In the step (3), after the formula of the string marker power is determined, the power of each string of components in the whole station is collected, the marker power is compared with the power of the components in the whole station, the power-missing string is found out, the position of the power-missing string can be accurately located, and the power missing of the string can be timely maintained.
The photovoltaic power station power generation real-time power prediction system collects meteorological geographic information (time, date, latitude, temperature, horizontal plane direct projection, horizontal plane scattering, component installation angle and the like) through various sensors, and meanwhile needs component manufacturers to provide component characteristic parameters (short-circuit current, open-circuit voltage, maximum power point current, maximum power point voltage, temperature coefficient, attenuation coefficient and the like). According to the information, three different theoretical formulas are adopted to calculate the power generation data of the current power station under the current meteorological conditions. Three different theoretical formulas are used for the reason: 1) the theoretical formula is not actually verified, and selection and correction can be carried out subsequently according to comparison with actually measured data; 2) the difference of the theoretical formula calculation method is possible to provide a basis for subsequent analysis.
The voltage and current of a string are measured simultaneously, and the voltage of each string component in the string is measured using a hall element.

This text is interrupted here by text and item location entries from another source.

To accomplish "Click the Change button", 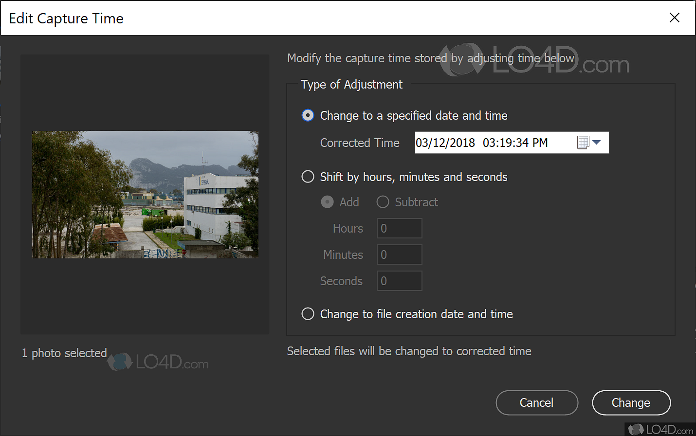I will pyautogui.click(x=631, y=402).
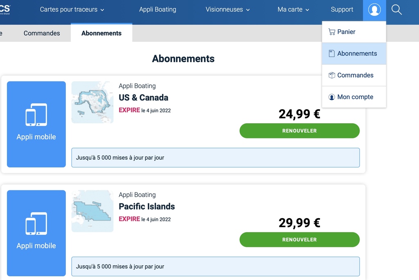
Task: Expand the Visionneuses dropdown menu
Action: click(228, 10)
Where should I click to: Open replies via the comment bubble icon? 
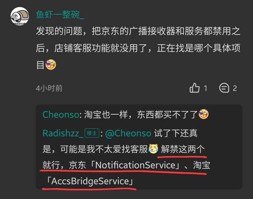(x=224, y=88)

And verifying the theoretical formula by comparing the actual measurement data of the group of strings with the theoretical calculation data.
After verification, theoretical calculation data and actual measurement data are analyzed in detail, loss of the power station is quantitatively inspected, and decision basis is provided for a power station owner.
Calculating the illumination intensity of the assembly:
time angle ω is (t-12) × 15 °
Declination angle delta 23.45sin [360(284+ n)/365]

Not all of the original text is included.